Reproduce the part of the records that opens with the line containing "Task: Click chevron" and closes with the line containing "Action: point(982,1061)", replacing "Personality dropdown" with "Language dropdown" and changing nothing else. Return only those lines.

* Begin DATASET ROWS *

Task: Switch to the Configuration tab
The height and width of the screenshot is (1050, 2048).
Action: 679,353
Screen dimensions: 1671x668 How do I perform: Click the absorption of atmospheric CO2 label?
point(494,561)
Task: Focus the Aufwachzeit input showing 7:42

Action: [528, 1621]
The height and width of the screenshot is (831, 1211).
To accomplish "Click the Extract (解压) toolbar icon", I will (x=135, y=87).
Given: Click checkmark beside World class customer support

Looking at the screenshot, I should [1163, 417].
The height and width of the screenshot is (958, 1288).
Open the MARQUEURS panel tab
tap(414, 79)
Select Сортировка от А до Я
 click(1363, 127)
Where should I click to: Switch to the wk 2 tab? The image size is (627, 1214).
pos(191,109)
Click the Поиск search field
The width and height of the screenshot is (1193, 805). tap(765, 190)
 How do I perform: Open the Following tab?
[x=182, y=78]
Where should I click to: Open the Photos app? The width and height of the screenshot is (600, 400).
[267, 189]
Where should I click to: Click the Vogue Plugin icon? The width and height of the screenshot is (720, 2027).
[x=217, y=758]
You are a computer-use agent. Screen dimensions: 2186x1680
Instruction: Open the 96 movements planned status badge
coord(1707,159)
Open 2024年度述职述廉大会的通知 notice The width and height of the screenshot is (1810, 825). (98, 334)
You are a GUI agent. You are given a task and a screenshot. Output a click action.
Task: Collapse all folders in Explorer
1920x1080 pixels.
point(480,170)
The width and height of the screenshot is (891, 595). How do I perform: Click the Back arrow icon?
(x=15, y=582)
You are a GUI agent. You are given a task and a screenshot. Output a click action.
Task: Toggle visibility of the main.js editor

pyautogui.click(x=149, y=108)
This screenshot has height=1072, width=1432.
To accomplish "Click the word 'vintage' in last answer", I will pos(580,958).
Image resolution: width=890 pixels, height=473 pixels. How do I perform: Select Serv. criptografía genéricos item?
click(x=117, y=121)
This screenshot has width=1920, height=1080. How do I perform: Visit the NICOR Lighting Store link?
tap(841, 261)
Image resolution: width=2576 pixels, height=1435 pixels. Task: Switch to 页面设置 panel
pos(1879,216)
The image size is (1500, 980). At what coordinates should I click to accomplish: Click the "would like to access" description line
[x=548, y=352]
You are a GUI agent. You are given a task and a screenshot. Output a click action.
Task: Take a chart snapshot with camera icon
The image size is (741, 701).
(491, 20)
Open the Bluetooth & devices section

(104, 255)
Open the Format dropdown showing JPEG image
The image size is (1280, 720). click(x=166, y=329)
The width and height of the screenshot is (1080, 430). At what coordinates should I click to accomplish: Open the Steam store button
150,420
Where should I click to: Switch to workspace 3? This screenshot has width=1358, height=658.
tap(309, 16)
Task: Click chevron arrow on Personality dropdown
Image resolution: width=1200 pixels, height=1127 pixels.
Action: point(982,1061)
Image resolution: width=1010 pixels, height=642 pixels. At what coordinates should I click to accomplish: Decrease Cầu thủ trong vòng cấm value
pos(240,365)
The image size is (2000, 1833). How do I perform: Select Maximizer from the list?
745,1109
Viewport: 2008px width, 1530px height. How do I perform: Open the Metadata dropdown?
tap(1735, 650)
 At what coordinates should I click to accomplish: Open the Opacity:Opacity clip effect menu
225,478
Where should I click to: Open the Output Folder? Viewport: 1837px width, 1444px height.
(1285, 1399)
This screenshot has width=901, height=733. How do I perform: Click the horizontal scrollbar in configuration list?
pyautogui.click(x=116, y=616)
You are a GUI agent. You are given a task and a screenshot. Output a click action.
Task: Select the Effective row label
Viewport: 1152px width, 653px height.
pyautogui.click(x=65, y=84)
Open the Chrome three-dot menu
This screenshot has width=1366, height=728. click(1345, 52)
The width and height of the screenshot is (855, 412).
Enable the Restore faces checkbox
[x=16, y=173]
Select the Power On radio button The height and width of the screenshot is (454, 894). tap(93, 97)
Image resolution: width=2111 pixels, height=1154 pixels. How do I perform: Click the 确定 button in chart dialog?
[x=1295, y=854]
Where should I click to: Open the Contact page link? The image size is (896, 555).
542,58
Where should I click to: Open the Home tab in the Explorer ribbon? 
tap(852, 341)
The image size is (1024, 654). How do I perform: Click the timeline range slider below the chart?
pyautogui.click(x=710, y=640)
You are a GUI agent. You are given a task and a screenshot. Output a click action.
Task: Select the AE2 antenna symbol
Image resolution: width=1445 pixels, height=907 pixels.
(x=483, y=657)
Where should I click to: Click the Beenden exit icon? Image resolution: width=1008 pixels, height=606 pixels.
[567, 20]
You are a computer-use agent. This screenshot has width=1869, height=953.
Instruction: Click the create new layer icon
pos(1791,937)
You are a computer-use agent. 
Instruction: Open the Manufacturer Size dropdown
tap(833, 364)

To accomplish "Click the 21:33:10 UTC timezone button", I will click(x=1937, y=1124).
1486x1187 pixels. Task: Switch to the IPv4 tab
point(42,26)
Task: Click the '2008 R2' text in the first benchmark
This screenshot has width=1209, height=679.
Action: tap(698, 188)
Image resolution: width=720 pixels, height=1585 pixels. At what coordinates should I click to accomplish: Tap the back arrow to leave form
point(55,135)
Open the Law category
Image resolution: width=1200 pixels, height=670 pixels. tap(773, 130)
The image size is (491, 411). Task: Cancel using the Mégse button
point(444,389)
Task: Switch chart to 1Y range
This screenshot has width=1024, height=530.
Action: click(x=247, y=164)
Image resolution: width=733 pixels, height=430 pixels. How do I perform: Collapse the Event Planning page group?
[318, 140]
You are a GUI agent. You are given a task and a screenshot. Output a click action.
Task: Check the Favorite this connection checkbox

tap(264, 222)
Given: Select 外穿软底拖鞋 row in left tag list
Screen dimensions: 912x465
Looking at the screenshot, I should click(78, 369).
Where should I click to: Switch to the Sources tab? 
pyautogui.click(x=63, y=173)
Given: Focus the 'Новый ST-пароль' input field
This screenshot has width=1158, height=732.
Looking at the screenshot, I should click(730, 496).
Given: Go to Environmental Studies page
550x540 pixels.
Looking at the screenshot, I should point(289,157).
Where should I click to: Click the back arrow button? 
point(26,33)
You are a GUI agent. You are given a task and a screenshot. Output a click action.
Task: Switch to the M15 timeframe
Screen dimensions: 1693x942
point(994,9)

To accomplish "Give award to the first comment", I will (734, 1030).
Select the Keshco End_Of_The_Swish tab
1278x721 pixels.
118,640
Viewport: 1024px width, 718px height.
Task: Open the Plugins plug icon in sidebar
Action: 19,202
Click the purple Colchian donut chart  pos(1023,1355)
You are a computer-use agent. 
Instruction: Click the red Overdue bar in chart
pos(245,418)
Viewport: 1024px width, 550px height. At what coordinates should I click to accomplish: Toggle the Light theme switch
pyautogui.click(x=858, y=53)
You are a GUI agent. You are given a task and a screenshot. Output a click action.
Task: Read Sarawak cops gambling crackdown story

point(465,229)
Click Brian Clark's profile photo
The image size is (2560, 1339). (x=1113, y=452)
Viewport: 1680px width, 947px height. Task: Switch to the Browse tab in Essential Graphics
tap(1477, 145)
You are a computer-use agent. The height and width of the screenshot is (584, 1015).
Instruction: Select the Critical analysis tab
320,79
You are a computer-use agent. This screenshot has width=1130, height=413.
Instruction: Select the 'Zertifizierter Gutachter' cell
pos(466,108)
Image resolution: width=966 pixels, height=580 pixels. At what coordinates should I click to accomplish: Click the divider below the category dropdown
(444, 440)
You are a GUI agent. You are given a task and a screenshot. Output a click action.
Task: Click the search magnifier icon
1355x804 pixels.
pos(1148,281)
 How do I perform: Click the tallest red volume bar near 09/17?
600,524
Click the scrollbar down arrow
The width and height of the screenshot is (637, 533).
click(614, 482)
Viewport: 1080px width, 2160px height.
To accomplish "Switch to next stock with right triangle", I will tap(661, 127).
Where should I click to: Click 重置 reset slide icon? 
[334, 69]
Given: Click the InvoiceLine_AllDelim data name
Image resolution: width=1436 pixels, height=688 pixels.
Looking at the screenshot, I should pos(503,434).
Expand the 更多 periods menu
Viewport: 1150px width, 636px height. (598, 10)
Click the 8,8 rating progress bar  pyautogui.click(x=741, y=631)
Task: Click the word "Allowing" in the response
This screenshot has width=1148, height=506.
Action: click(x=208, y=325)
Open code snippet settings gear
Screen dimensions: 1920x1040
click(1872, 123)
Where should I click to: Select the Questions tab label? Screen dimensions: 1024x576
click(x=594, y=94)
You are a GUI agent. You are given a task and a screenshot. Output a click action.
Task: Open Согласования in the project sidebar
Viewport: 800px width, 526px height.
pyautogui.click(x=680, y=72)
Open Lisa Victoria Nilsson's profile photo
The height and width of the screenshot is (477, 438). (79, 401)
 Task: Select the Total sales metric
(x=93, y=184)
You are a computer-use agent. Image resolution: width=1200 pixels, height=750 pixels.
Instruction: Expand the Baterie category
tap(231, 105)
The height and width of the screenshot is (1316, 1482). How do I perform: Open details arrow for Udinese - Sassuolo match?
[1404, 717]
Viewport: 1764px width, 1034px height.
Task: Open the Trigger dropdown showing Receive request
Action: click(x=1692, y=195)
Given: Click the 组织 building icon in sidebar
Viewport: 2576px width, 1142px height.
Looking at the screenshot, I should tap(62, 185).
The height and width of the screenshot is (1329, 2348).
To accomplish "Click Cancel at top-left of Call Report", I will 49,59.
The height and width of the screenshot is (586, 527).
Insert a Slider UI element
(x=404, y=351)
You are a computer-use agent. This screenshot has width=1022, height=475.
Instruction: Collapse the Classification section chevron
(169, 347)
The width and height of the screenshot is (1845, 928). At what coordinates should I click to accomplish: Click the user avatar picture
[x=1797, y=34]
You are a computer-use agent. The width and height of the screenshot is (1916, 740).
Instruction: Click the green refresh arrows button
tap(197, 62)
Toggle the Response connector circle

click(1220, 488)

* End DATASET ROWS *

EXPECTED OUTPUT>
Task: Click chevron arrow on Language dropdown
Image resolution: width=1200 pixels, height=1127 pixels.
Action: point(982,1061)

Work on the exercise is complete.